◆ Work task ◆
Your answer should be only the lines below from the one with "Customized Tours (70, 1751)" to the one with "Newsletter abonnieren (518, 463)", repeated exactly, ends included.

[[ Stored data open ]]

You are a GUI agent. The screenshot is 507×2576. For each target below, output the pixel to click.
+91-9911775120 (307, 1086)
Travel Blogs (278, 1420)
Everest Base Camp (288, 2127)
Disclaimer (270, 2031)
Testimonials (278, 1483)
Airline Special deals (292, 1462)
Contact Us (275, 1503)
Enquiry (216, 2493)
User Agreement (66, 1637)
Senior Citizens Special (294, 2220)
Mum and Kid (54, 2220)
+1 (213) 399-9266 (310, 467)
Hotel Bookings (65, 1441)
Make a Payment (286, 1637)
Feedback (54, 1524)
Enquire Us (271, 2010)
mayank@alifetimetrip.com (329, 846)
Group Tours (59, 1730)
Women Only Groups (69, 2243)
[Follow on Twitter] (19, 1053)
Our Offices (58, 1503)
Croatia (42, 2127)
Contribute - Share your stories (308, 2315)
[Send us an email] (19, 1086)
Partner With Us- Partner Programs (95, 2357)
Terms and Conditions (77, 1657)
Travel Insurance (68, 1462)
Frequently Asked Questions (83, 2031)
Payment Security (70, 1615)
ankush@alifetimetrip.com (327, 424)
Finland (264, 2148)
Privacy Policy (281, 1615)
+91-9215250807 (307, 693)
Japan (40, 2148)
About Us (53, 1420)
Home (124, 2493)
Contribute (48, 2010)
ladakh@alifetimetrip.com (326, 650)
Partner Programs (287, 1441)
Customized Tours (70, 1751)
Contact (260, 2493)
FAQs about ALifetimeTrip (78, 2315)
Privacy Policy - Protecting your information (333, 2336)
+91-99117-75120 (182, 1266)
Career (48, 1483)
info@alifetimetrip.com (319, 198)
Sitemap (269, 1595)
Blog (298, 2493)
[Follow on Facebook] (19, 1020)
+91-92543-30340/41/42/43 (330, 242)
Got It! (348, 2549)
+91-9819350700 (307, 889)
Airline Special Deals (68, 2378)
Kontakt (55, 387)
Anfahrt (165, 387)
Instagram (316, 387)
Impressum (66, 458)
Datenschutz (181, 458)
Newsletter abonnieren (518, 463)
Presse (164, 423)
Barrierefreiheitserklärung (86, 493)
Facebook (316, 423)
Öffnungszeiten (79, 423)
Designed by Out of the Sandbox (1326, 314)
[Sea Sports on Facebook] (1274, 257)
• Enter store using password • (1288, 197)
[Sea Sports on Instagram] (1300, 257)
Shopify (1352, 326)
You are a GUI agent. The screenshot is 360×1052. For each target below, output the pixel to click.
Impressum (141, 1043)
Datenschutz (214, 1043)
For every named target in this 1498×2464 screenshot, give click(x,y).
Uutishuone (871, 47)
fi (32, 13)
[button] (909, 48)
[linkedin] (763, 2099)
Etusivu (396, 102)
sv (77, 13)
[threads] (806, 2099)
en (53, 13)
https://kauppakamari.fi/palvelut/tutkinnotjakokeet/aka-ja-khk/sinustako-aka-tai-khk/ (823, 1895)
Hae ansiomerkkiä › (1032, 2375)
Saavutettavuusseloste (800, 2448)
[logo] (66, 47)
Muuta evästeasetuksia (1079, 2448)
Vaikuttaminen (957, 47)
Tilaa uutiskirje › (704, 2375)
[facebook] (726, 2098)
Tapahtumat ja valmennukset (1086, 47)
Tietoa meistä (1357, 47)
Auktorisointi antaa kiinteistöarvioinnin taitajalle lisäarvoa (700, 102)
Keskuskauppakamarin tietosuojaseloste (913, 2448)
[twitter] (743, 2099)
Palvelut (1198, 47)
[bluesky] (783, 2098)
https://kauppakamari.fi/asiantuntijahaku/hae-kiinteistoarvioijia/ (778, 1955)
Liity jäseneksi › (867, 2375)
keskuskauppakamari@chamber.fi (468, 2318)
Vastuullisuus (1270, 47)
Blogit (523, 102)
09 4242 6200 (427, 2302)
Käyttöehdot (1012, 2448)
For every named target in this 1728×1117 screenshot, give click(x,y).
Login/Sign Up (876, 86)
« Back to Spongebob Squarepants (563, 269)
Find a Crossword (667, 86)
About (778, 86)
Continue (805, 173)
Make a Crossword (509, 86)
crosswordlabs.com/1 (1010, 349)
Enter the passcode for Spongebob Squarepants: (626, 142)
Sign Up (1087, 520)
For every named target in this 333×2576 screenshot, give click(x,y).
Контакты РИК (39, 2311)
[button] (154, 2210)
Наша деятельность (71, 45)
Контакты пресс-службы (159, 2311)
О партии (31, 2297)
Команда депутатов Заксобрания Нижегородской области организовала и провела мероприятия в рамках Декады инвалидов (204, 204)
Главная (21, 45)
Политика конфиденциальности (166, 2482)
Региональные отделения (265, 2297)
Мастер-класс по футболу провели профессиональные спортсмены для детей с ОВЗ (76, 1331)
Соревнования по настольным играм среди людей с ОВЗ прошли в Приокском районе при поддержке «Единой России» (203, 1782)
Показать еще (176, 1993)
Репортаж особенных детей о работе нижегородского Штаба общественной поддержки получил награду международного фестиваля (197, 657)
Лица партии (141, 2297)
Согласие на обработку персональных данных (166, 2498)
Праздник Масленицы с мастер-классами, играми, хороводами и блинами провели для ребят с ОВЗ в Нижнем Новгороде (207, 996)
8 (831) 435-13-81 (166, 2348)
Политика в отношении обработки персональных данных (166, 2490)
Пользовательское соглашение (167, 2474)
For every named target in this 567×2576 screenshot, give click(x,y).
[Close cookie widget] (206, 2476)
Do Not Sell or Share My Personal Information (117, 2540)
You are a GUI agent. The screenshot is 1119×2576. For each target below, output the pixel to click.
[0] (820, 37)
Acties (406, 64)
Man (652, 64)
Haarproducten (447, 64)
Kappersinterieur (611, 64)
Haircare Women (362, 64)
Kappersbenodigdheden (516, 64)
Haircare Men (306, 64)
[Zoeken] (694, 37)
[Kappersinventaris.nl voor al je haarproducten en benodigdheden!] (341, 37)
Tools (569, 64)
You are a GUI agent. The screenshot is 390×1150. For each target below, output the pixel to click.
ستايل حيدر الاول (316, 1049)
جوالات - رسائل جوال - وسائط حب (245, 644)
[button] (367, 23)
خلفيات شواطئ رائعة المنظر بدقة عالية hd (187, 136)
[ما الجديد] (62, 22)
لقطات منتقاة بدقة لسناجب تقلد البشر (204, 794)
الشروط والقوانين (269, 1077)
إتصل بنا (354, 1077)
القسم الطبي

[[ Stored data closed ]]

◆ Output of the task ◆
Customized Tours (70, 1751)
Contact (260, 2493)
FAQs about ALifetimeTrip (78, 2315)
Privacy Policy - Protecting your information (333, 2336)
+91-99117-75120 (182, 1266)
Career (48, 1483)
info@alifetimetrip.com (319, 198)
Sitemap (269, 1595)
Blog (298, 2493)
[Follow on Facebook] (19, 1020)
+91-92543-30340/41/42/43 (330, 242)
Got It! (348, 2549)
+91-9819350700 (307, 889)
Airline Special Deals (68, 2378)
Kontakt (55, 387)
Anfahrt (165, 387)
Instagram (316, 387)
Impressum (66, 458)
Datenschutz (181, 458)
Newsletter abonnieren (518, 463)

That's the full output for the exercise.